Le premier artiste était Adam Ficek, le batteur des Babyshambles lui-même, dans son projet solo : Roses Kings Castles. En fait, c’est Adam qui joue de la guitare acoustique pour un résultat très folk. Un projet sûrement très intéressant mais fort difficile à défendre à froid et en seulement quinze minutes.

Dot Allison

Son parcours annonce une collaboration avec les Babyshambles sur quelques titres, une participation sur Grace/Wasteland et la composition de la chanson ‘Aftersun’ avec Massive Attack pour le film ‘Danny The Dog’ de Luc Besson. Massive Attack dont elle reprend ‘Teardrop’ accompagnée de sa seule guitare acoustique, avec quelque peu trop d’effets de voix.

Discographies

Graham Coxon

Le troisième artiste n’est autre que Graham Coxon, l’ex-guitariste de Blur qui a assuré la guitare sur l’album solo de Peter Doherty. Il nous présente son dernier et septième opus solo : « The Spinning Top ». Il est en compagnie du bassiste de renom Danny Thompson (Nick Drake, Rod Stewart, Kate Bush…), de deux chanteuses, et d’un batteur ; lui-même est timidement assis sur le côté. Il démarre avec ‘Brave the Storm’, puis enchaîne avec son single ‘Sorrow’s army’ suivi de ‘Home’. Le style est acoustique et pas forcément accessible, le public est mitigé. Puis arrivent ‘If you want me’ et ‘Humble Man’ qui ont été décrites comme les plus « blur-esque » de l’album. Pour ces chansons, il se lève, et se lance dans un solo ; la rage n’est pas explosive mais plutôt continue tout au long de la chanson. A partir de ‘Dead Bees’, il se fait plaisir en impro jazz dans ses solos, mais le public s’impatiente, il veut Peter Doherty. Il finit son set avec ‘Tripping Over’ et s’en va, déçu, avant la fin des breaks de batterie.

Peter Doherty

Sur scène, on aperçoit un ampli guitare recouvert d’un drapeau anglais, une contrebasse sur le côté, dans une cage s’installe le reste du quatuor à corde ; un mec se met au synthé… Tout le monde est prêt, on attend plus que lui. On l’aperçoit en loge, il met sa cravate. Il est là, c’est déjà ça! Peter Doherty arrive sur scène, porte-cigare aux lèvres, les premiers rangs partent dans les ultra-sons. Il balance un autre drapeau anglais dans la fosse et enlève son chapeau. Il porte un costard gris, des chaussures en cuir marron et autour du cou, une croix, un chapelet et toutes sortes de colifichets. Graham Coxon, son guitariste, porte lui aussi une veste, tout comme le bassiste et la deuxième guitare.
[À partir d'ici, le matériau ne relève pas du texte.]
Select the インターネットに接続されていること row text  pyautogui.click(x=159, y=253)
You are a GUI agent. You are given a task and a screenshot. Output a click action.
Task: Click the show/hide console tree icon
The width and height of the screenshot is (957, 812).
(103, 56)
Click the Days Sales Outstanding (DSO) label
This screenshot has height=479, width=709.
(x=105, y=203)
Il démarre avec son single “Last of the English Roses”, qui permet au synthé de faire un solo à l’éolina. Deux ballerines arrivent sur scène, en haut noir et tutu blanc, elles brodent une chorégraphie sur leurs pointes. Il enchaîne avec “Salomé”, sur laquelle son batteur Adam Ficek fait son entrée. Les filles du premier rang sont au bord des larmes et envoient des messages, des roses, et des cigarettes sur scène. Peter récupère un des cadeaux : une paire de chaussette marquée à son nom. Il remercie la foule, mais son accent et son taux d’alcoolémie ( ?) ne permettent pas à son public de le comprendre ; alors, devant ce problème de communication, il imite les cris de ses fans. La scène fait un peu vide, il se perd en jeu de scène ; quand il danse, il s’emmêle avec le fil du micro. On déplore aussi un laisser-aller au niveau de sa ligne.
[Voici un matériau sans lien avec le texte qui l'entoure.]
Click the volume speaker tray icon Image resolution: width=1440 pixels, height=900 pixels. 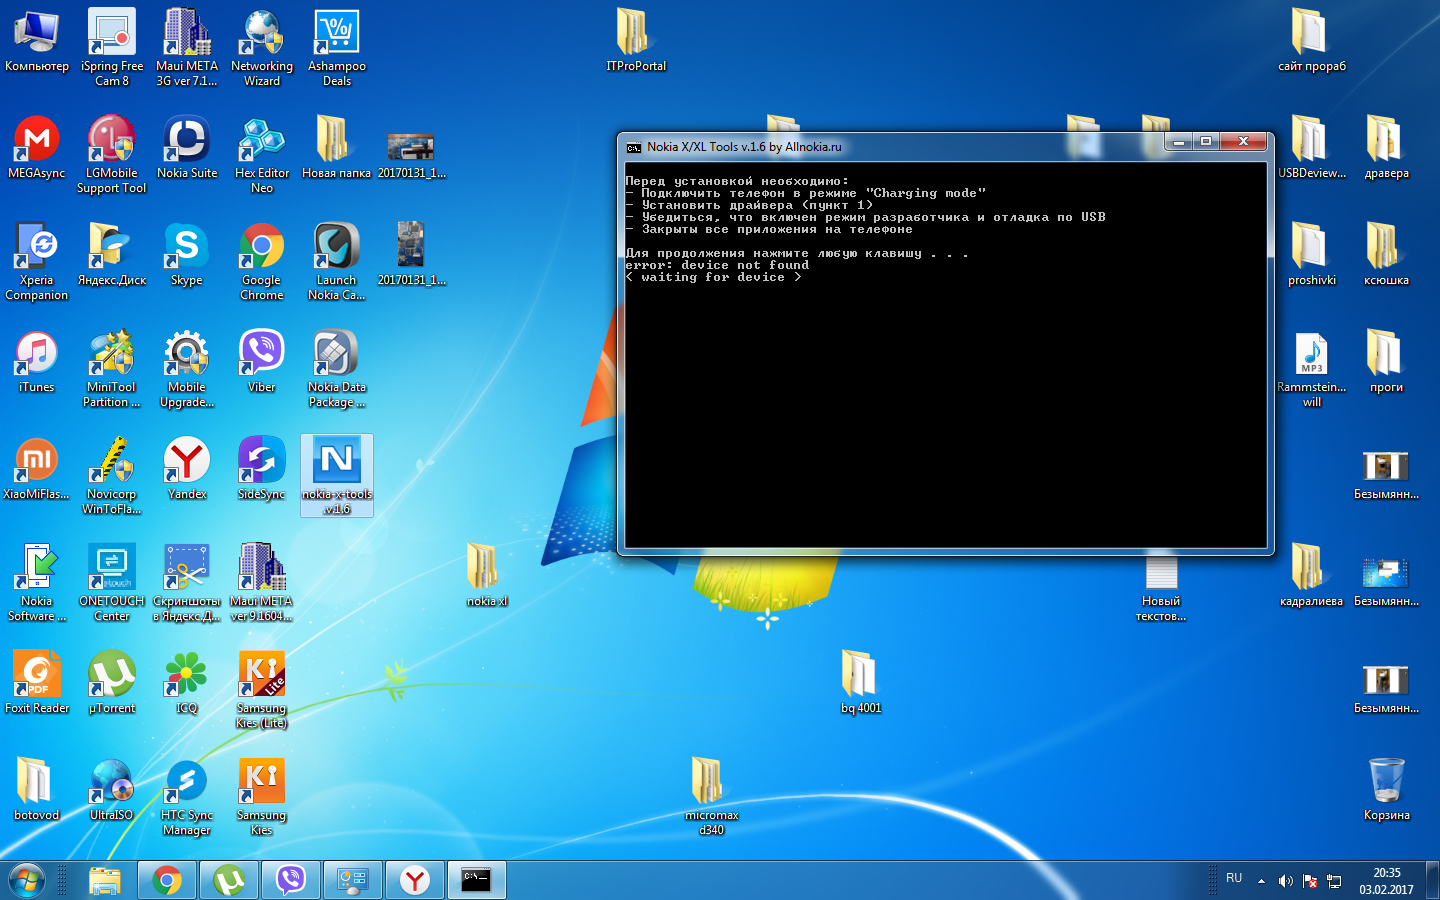pyautogui.click(x=1285, y=881)
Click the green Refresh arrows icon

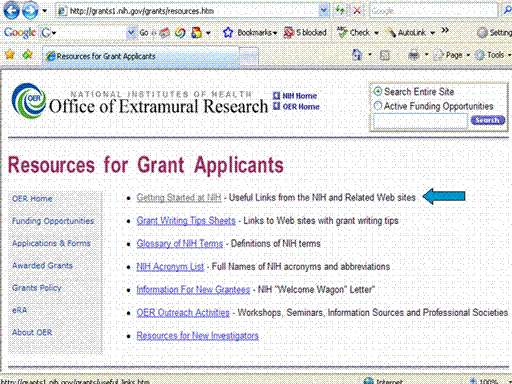tap(340, 11)

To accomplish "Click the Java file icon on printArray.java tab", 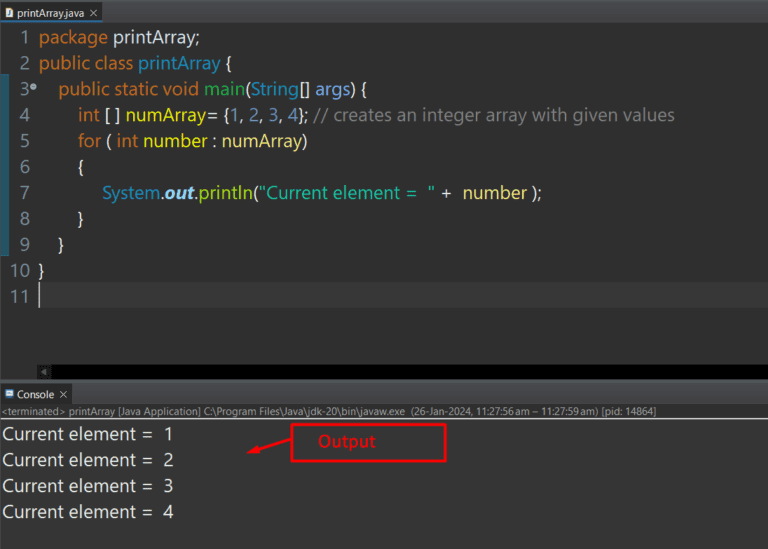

La moitié du zénith est bâchée, les gradins sont remplis d’adultes qui patientent pendant que leurs adolescents se cassent la voix dans la fosse. Fosse, qui, quant à elle, est représentée par des demoiselles sur leur trente-et-un et des sosies de Peter avec leur chapeau mou. Sur “Lady don’t fall backwards” sa voix se brise peut-être trop. Il joue “When The Lights Go Out” seul en acoustique sur la scène désertée par les autres musiciens. Le public reprend la moitié des paroles en clameur. Puis Graham revient pour un duo sur “Arcady”. Dot Allison monte ensuite sur scène pour la chanson qu’ils ont co-écrite : “Sheepskin Tearaway”. Tout s’enchaîne mécaniquement, on attend que quelque chose se passe.

Sur “A’Rebours” des Babyshambles, les musiciens se lâchent enfin : Graham part en solo, et même le bassiste, habillé comme sorti d’un concert des Sex Pistols, se permet un jump. Sur “Sweet By and By”, c’est le type au synthé qui part en mode piano bar pendant que Peter se balance dangereusement. De son côté la fosse est ravie, mais le reste du Zénith a plutôt l’air de s’ennuyer ferme. Aussi, après “Broken Love Song”, qui annonce la fin du concert, beaucoup préfèrent courir pour attraper leur métro et éviter une rame bondée.

Peter aime se faire désirer, et le public n’est pas déchaîné. Néanmoins, Peter choisira d’accorder trois autres chansons. Le rappel permet enfin au concert de décoller. La foule, qui attendait patiemment depuis le début, est en délire et atteint son paroxysme sur “Fuck Forever”. Là, espiègle, Peter monte sur la batterie, mais au lieu de sauter, il se vautre lamentablement.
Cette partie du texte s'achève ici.